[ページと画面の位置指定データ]
- - - - - - -

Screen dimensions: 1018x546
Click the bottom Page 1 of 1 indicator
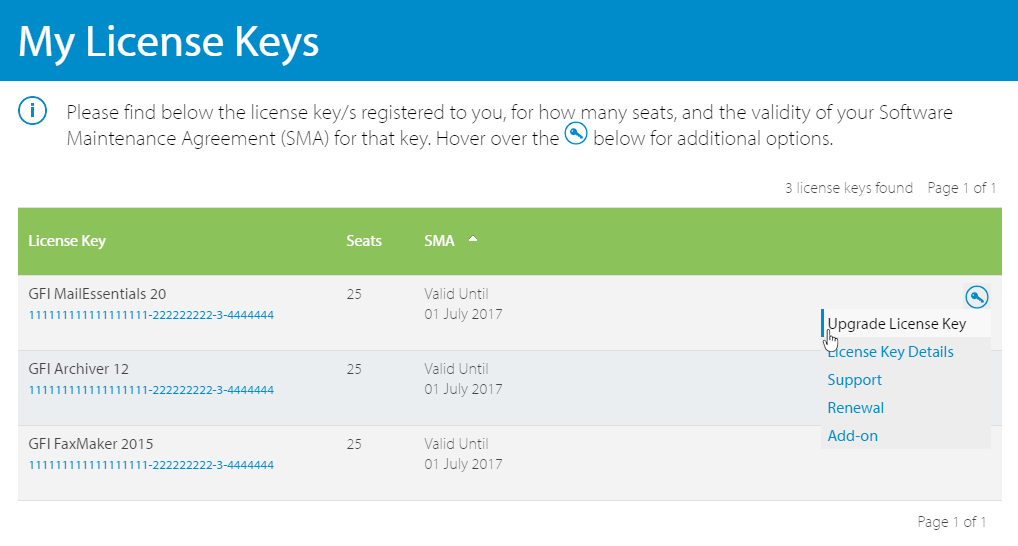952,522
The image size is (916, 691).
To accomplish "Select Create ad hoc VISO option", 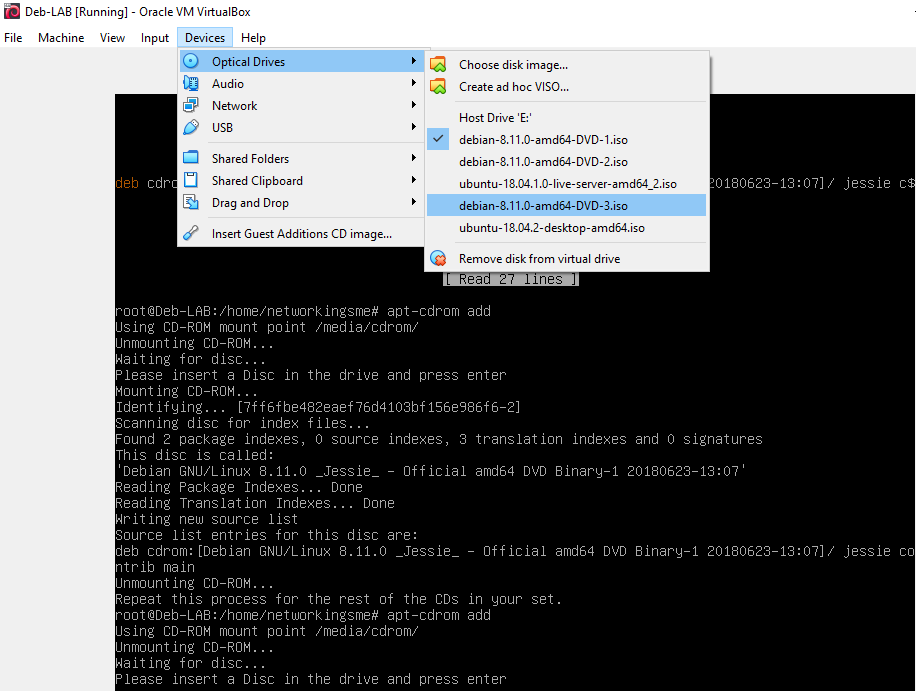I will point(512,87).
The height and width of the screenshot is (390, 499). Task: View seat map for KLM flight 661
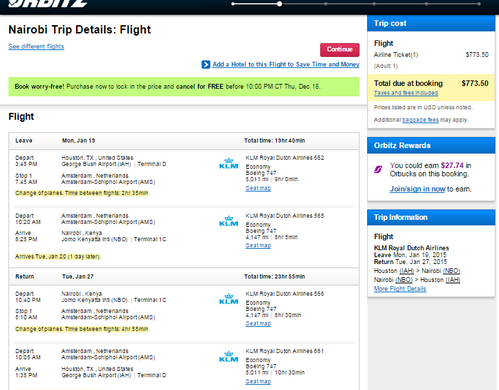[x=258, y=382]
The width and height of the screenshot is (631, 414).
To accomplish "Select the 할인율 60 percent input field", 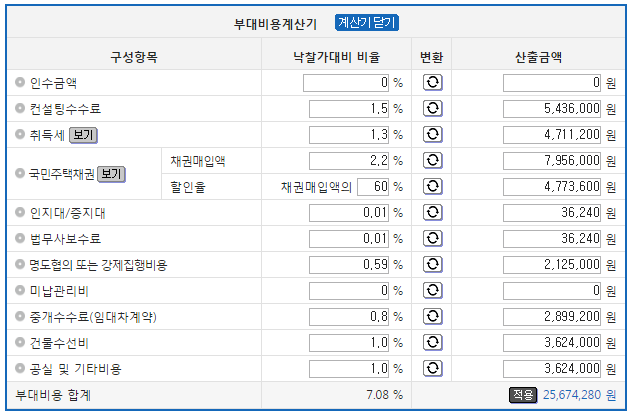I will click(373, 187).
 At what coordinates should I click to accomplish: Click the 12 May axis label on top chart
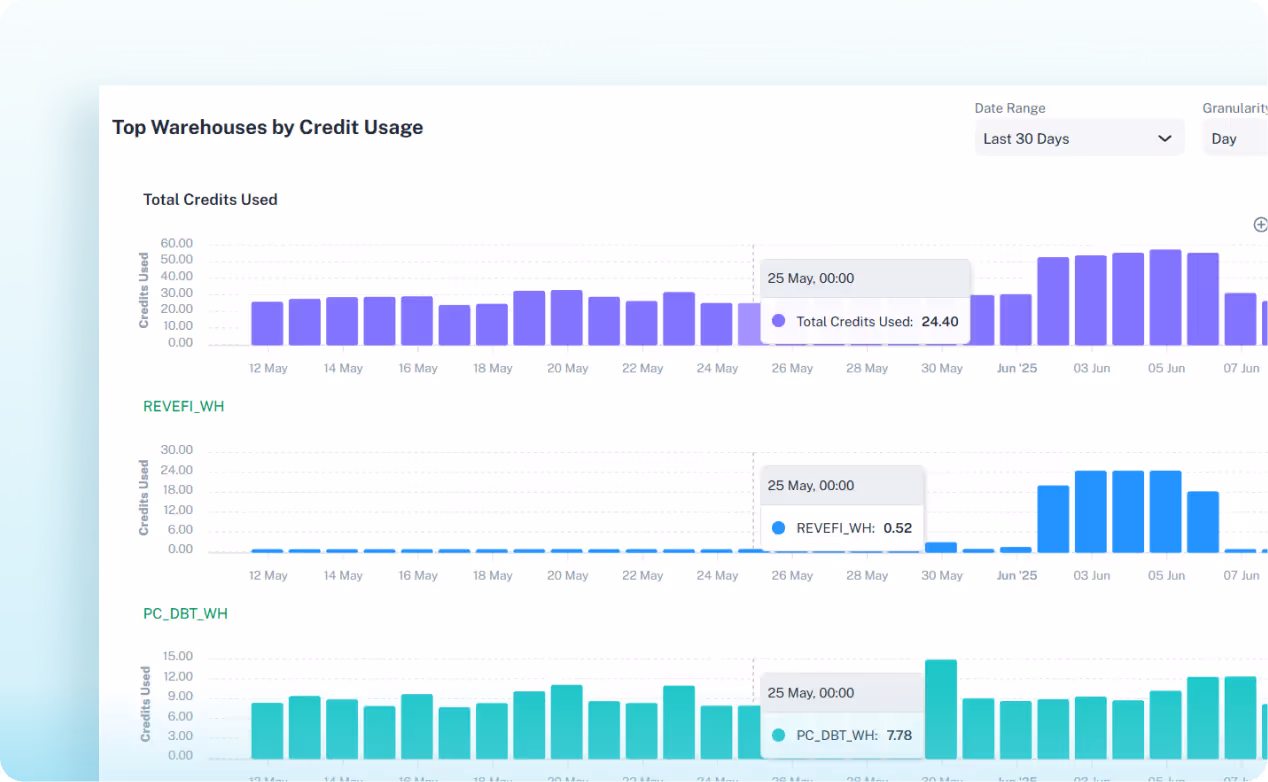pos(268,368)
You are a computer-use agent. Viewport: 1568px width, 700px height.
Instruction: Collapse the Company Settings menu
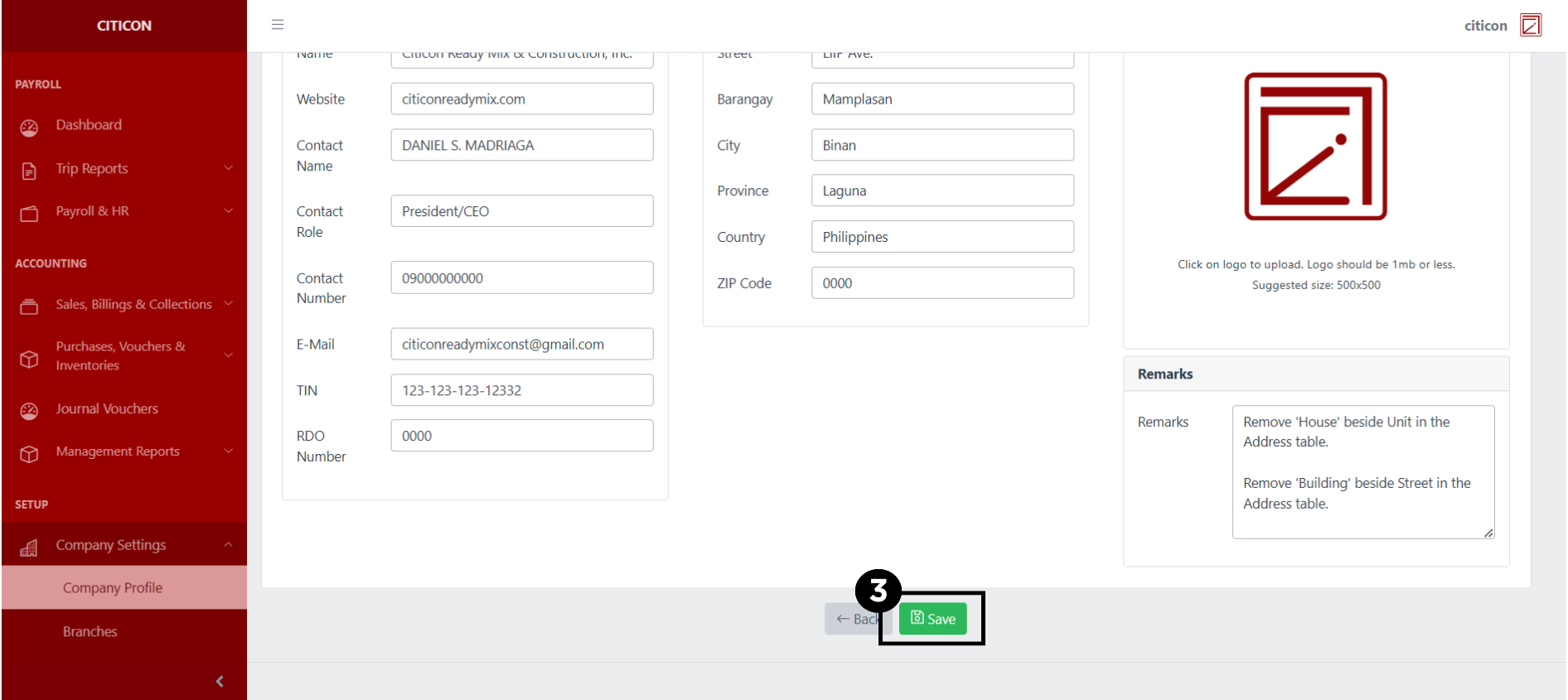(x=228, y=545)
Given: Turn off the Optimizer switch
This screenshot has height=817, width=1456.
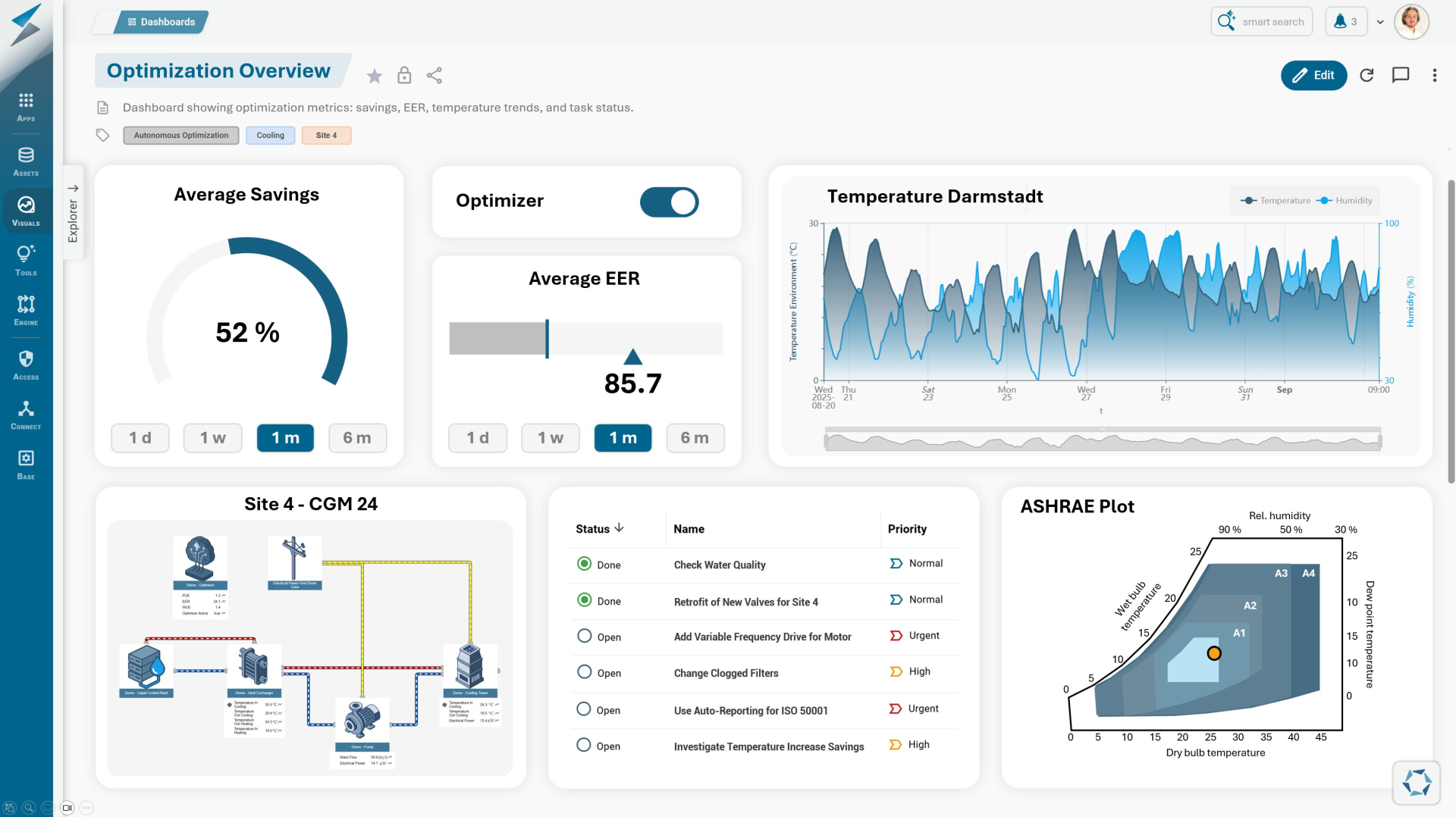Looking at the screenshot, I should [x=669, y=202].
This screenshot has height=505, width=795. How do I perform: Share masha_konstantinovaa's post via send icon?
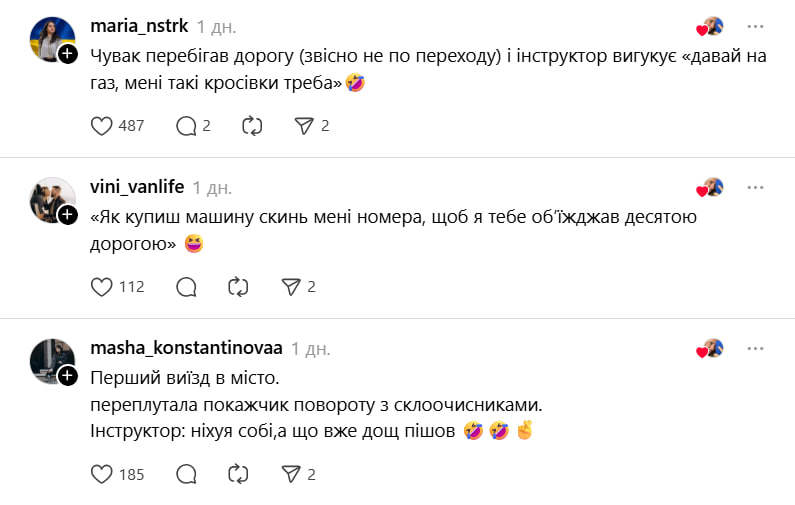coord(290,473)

- - - - - - -

▶ タスクの目的
「Given: Turn off the Optimizer switch」を含む行からデータの末尾までを、両端を含めて、列名を「指示」と「回答」とする2列のCSVに変換してください。データ1件につき1行とし、文面と答えをそれぞれ引用符で囲んだ1つのフィールドに入れて改行は空白に置き換え、画像は含めないでください。

▶ 記述回答
指示,回答
"Given: Turn off the Optimizer switch This screenshot has height=817, width=1456.","Looking at the screenshot, I should [x=669, y=202]."
"This screenshot has height=505, width=795. How do I perform: Share masha_konstantinovaa's post via send icon?","coord(290,473)"